MUNICH, GERMANY – Yesterday, the Paketposthalle team successfully presented the updated plans for the Paketpost-Areal and the two towers to the Commission for Urban Design in Munich. The commission members welcomed the planning by a majority and gave the green light for further development.

A Hall for All

The transformation of the heritage-listed parcel post hall opens a unique opportunity to create a public space for all Munich residents, a place for everyone. The area has one of the most attractive urban development potentials in the west of Munich. A sustainable, urban neighborhood is to be created here with distinctive mixed uses, a neighborhood with a high quality of life, where people live, relax, learn, work and shop.
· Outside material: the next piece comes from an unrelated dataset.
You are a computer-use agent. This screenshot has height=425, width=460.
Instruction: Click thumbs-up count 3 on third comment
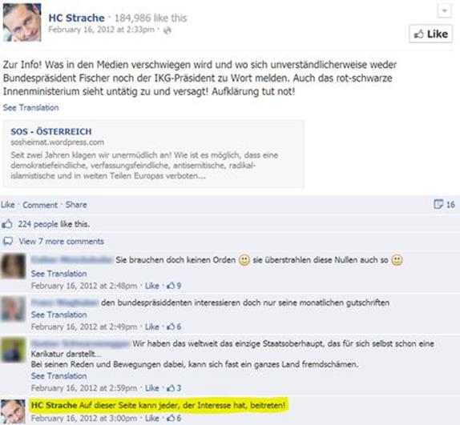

Participation and Sustainability

The project is informed by a participatory process, which is a valuable enrichment for planning. For example, input from the citizens’ report was recently integrated into further design work. A new neighborhood park will create more green space, and an optimization of the basement will create additional unsealed, non-subterranean areas on the site. The whole quarter and especially the high-rise buildings offer a wide range of uses. The potentials of a CO2-minimized construction method are constantly being optimized, so the towers, as well as the other buildings, are to be realized in timber construction.

Architectural Expression

The current further progress of the development plan takes up the recent mandate of the city council to explore facade variants for the two high-rise buildings and to consider alternatives to the two inclined elevators.

The position and design of the two 155-meter-high towers clearly relate to the architecture of the parcel post hall. The concave sides of the towers turn towards each other and form an ensemble with the hall around a common implied space. From the central square, two external elevators located in the façade provide access to the tops of the two public towers, from which there is a unique view of Munich and the surrounding area.

The sculptural form of the two high-rise buildings is derived from the striking arched geometry of the hall and at the same time takes up the sinusoidal profiling of the roof. This creates walkable balconies that give the towers their lively and animated architectural expression.